Guru Nanak Heritage Fund for Sikh and Punjabi Studies

UCSC receives $247,000 gift to support Sikh and Punjabi Studies program

January 05, 2012


Bhupinder S. Dhillon signs the Letter of Gift establishing the Guru Nanak Heritage Fund for UC Santa Cruz's Humanities Division
UCSC Humanites Dean William Ladusaw
(Photo by Carolyn Lagattuta)

The Guru Nanak Heritage Fund for Sikh and Punjabi Studies --a gift from the Bay Area Sikh and Punjabi Community--will focus on academic research in Sikh culture and faith, Sikhs in North America, and the Punjabi cultural heritage and language.

“We are very grateful for the generous support of the Bay Area Sikh Community for this gift, which will enable us to add Punjabi language classes to our fledgling program in Sikh and Punjabi Studies,” said UCSC humanities dean William Ladusaw.

This past fall quarter, UCSC launched the campus’ first course in its growing Sikh and Punjabi Studies program, Introduction to the Sikhs , taught by economics professor Nirvikar Singh—who was recently appointed Sarbjit Singh Aurora Chair in Sikh and Punjabi Studies.

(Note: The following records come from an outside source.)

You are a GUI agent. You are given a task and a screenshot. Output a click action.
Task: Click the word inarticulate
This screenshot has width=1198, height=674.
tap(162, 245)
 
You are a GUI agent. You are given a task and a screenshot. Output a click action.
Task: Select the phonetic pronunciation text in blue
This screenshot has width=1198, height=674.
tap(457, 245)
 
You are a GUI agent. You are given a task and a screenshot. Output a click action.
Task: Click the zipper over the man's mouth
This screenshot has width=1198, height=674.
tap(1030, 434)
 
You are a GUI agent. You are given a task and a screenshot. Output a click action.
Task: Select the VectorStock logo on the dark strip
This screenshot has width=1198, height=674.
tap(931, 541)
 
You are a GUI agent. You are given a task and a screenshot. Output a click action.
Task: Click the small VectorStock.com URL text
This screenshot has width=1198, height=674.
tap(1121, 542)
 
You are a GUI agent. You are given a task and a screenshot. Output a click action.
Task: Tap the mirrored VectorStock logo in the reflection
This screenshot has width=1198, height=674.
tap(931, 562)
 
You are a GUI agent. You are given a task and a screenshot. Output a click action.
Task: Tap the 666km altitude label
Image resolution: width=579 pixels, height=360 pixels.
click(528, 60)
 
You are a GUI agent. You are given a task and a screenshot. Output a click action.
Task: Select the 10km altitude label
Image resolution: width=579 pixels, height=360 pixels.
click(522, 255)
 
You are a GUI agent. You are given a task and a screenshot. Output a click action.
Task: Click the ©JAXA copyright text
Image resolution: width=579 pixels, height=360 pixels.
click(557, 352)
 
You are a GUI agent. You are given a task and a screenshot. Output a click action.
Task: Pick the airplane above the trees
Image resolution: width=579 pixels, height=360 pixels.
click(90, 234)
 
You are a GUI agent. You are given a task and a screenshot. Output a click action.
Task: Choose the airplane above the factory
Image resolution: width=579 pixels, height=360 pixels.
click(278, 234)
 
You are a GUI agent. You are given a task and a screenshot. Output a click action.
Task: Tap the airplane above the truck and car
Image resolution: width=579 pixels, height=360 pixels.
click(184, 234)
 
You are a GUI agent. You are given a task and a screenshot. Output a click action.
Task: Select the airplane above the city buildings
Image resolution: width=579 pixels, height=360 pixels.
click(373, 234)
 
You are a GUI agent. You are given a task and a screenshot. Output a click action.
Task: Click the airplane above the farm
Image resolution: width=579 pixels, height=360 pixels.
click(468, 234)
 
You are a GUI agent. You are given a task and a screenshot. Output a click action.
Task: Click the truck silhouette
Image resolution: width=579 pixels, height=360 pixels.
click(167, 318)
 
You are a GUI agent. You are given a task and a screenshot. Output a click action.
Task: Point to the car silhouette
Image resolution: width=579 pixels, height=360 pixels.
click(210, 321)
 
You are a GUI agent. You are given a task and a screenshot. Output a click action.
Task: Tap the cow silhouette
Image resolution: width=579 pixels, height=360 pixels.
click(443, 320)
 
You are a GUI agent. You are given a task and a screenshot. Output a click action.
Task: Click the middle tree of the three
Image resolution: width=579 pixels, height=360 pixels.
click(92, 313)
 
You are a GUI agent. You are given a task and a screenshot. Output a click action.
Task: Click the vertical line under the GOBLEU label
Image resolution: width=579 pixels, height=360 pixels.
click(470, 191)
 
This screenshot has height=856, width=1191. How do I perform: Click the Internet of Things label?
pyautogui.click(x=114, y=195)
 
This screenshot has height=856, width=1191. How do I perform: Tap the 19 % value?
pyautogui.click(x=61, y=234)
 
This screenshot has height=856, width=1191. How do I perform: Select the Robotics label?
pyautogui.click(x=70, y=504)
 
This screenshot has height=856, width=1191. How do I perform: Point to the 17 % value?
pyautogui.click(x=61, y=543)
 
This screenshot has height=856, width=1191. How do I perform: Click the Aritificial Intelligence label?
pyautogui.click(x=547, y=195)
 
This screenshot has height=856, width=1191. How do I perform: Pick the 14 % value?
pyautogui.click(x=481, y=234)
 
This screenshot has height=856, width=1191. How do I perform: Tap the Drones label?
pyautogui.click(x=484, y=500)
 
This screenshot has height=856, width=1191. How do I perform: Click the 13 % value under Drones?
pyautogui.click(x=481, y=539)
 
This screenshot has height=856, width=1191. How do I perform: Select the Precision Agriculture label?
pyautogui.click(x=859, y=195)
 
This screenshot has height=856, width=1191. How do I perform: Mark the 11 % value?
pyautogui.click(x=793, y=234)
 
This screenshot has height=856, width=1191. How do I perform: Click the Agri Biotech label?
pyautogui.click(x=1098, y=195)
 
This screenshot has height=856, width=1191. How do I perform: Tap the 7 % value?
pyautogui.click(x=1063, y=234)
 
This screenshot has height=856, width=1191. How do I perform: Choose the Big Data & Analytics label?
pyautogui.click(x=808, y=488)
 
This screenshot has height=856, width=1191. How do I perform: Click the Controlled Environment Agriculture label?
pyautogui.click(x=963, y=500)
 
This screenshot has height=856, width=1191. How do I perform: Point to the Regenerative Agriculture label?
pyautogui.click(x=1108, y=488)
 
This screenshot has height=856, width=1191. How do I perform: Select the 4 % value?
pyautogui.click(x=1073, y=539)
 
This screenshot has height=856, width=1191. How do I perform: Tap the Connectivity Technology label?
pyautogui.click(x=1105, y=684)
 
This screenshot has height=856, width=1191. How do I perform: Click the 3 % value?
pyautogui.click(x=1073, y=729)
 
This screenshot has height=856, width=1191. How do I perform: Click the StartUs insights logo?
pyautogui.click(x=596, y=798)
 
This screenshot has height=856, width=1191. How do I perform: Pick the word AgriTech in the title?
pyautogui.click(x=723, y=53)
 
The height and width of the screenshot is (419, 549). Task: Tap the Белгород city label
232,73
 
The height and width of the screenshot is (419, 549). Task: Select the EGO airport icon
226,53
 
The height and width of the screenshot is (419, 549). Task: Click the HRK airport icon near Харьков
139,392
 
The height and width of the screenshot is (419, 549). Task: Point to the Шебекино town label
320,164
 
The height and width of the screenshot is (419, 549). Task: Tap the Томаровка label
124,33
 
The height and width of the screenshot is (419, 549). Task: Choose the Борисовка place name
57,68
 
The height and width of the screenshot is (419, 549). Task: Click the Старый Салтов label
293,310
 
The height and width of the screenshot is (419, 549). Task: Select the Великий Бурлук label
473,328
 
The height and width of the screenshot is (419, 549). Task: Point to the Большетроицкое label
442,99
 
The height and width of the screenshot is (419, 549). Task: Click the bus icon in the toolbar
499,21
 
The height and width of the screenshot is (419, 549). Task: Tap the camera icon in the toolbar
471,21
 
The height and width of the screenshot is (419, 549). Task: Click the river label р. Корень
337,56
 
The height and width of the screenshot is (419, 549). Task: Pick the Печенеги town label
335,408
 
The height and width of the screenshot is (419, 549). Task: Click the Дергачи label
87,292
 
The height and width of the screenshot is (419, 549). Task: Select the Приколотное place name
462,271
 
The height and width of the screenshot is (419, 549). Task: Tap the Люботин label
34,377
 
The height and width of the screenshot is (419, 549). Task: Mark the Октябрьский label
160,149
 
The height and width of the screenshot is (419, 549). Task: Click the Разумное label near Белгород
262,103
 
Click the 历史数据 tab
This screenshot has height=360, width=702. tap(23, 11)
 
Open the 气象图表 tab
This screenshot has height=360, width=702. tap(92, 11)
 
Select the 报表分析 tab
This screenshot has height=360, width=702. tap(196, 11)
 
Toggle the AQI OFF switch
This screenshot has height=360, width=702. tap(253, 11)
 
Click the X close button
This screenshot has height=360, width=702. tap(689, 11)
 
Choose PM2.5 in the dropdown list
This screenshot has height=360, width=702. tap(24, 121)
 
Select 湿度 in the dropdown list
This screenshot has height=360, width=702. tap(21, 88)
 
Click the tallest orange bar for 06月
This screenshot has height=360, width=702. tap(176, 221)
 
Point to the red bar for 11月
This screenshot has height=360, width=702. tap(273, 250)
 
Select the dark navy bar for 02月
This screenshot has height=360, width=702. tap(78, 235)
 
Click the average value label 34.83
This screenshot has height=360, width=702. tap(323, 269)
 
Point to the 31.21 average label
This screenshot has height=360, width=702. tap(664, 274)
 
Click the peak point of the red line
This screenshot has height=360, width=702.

The chair supports research and teaching in Sikh and Punjabi studies at UCSC from a multicultural and global perspective.

In November, leading scholars from the United States, Canada, and England came to the campus for the inaugural conference in Sikh and Punjabi Studies at UC Santa Cruz--a three-day event that was open to both scholars and the general public.

Dean Ladusaw noted that UCSC provides fertile ground for the interdisciplinary study of diversity in modern American society and culture—adding that Sikh and Punjabi Studies broadens the curriculum with courses that convey and interpret the Sikh cultural heritage to the next generation.

“UC Santa Cruz has both the intellectual resources and educational objectives to develop this program and become an international leader in Sikh and Punjabi Studies,” said Ladusaw.

“Our campus is uniquely positioned to make the story of the Sikhs in North America, including its historical and global context, legible to a wider audience,” he added.